En el cuarto largometraje de Sean Baker hasta la fecha de hoy, todo está tan escondido como el dinero dentro del termo. Pero el choque, la puesta en contacto de cada uno de esos cuatro elementos, va resolviendo los misterios que oculta la vida de las dos mujeres protagonistas, a las que el cineasta sondea lentamente, de un modo tremendamente natural. Una escena se muestra ejemplar al respecto. Jane parece una chica a la deriva, que no hace otra cosa que vagar por el mundo en su coche destartalado. Cuando la amiga que le ha alquilado la habitación necesita un poco de ayuda (económica), descubrimos su profesión como actriz porno viéndola directamente en acción, mientras rueda una secuencia completa para una película. Lo importante no es el hecho en sí mismo, sino la forma en que entra ese dato en la narración, así como la manera en que está rodada la escena de sexo explicito: a base de constantes cambios de ritmo, tanto en el enfoque de la cámara como en su movimientos, para eliminar toda traza de idealización, trascendencia o, incluso, distanciamiento.

El resultado es, sin duda, algo completamente nuevo. Una novedosa invención, una nueva mirada sobre la representación que el porno ha tenido en el séptimo arte. Aunque esa escena es también sumamente clave porque encierra, evoca y explica el tono general de la película. Esta cabalga entre la ausencia total de psicología y un realismo apagado que se muestra fundamental en el tratamiento de la relación que va tejiéndose entre Jane y Sadie.
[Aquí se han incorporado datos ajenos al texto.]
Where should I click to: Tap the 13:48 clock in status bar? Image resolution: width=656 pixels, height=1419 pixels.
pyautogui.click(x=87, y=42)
En cada uno de los pasos que ambas dan para encontrar los nexos que tienen en común sus vidas, en la manera de descubrirse y reconocerse la una a la otra, en la forma de transmisión cultural intergeneracional, en el lenguaje que consiguen compartir… Resumiendo: en los momentos vividos más allá del misterio del dinero que anima la narración y que no es otra cosa que un socorrido Mcguffin.
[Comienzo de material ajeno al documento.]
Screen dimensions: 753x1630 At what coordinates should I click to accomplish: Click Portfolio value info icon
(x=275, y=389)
El trabajo sobre el ritmo que construye la escena descrita tampoco es un hecho aislado: en el resto del metraje se cultiva de manera similar en función del estado anímico de la relación entre sendas mujeres, que articula los diferentes tonos y climas que adopta la narración. Lo que produce esa sensación de que Starlet son muchas cosas al mismo tiempo, tal y como hemos indicado al comienzo de este texto. A las que debemos añadir que la película también es un juego de juegos: mientras que los jóvenes, los amigos de Jane, juegan a la videoconsola, los ancianos, los compañeros de Sadie, pasan las tardes en el bingo. Entre estos dos polos que representan dos eras del juego tan dispares, Jane y Sadie hacen jugar su relación. Juegan al juego de entrar en juego en cada uno de los juegos que juegan las personas con las que se relacionan. Juegos de palabras aparte: el valor de ese juego se presenta, por tanto, como metáfora de otro juego que tiene lugar alrededor del significado de las acepciones de la palabra Starlet. Hacia aquello que trae implícito, acerca de lo que denomina o evoca y que late en cada una de las imágenes como una potente figura ausente. Porque Starlet es el nombre con que se denomina a las jovencitas (o por lo menos a las chicas que aparentan serlo) que consiguen triunfar en el mundo del espectáculo. Como también designa a un modelo de utilitario de la marca Toyota que fue muy popular en Estados Unidos durante la década de los noventa. Jane no se adscribe, no entra dentro de la categoría de lo que debería ser una joven estrella. Está en ello, lo intenta mientras circula por las calles de la ciudad de Los Ángeles dentro de un vehículo muy parecido al Toyota Starlet.

starlet_hemingway

Recordemos: dentro del film, Starlet, como nombre propio, solo denomina a la perrita que acompaña a Jane. Que ese animal disponga de un nombre, de ese nombre precisamente, no es otra cosa que la renuncia encarnada de Jane a su íntimo deseo. Nombrando ha impreso su imposibilidad, su falta, su auto-traición sobre el cuerpo del animal que la acompaña. No cabe duda de que lo ha materializado para recordarse a sí misma perpetuamente lo que quiere y no puede llegar a ser. Starlet, como nombre, es melancolía. Pero lo animal que recubre ese nombre no pretende ser el recuerdo perpetuo de lo que nunca se llegará a alcanzar. Más bien la asíntota hacia la que Jane trata de conducir su vida: la búsqueda de un tiempo anterior al tiempo que ella intentó construir alrededor de un deseo que ha quedado incumplido. Starlet, como película, es la narración de ese tiempo.